I began enhancements by writing a few focused tests that captured desired behavior. cargo test ran constantly, and failures became invitations to clarify intent. Mocks were minimal, preferring real edges where feasible. When bugs appeared, I wrote a test first, reproduced the issue, and fixed it once with confidence. Over time, the suite felt like a quiet partner, catching regressions I would surely miss late at night. That safety net encouraged bolder refactors because I could move quickly without gambling with unseen consequences.
Flakiness eroded trust, so I replaced wall-clock sleeps with deterministic signals, injected clocks for temporal control, and seeded randomness predictably. I used temporary directories, unique ports, and isolation to prevent cross-test interference. Retries were last resorts, not bandages. With precise preconditions and explicit teardown, runs stabilized, and attention shifted back to real defects. Documenting expectations within tests taught future readers why a condition mattered. The result was quieter pipelines, reliable feedback, and a sense that the codebase respected its own rules rather than rolling dice during verification.
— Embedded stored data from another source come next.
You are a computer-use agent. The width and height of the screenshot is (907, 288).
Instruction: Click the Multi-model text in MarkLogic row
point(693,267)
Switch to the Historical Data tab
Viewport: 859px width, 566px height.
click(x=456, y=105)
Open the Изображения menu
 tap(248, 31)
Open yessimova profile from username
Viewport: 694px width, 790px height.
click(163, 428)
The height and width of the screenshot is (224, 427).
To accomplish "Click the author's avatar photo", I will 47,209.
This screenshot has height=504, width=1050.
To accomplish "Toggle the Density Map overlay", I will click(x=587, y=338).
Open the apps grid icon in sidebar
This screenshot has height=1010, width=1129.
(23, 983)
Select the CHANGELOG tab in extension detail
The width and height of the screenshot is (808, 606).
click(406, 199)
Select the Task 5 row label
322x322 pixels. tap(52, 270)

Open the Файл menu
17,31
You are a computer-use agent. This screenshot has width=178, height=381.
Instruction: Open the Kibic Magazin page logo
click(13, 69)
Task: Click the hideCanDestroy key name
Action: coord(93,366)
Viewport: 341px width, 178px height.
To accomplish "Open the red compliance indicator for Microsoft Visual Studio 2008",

Benchmarks can lie when poorly framed. Using Criterion, I measured whole behaviors with realistic inputs, warmed caches properly, and reported variance clearly. When numbers looked suspicious, I simplified the scenario until the signal was trustworthy. Only then did I compare approaches. Many optimizations disappeared after measurement; a few endured and justified their complexity. Establishing a performance budget focused efforts on outcomes, not vanity metrics. With that discipline, I spent energy wisely and shipped code that felt faster to users, not just prettier in a spreadsheet.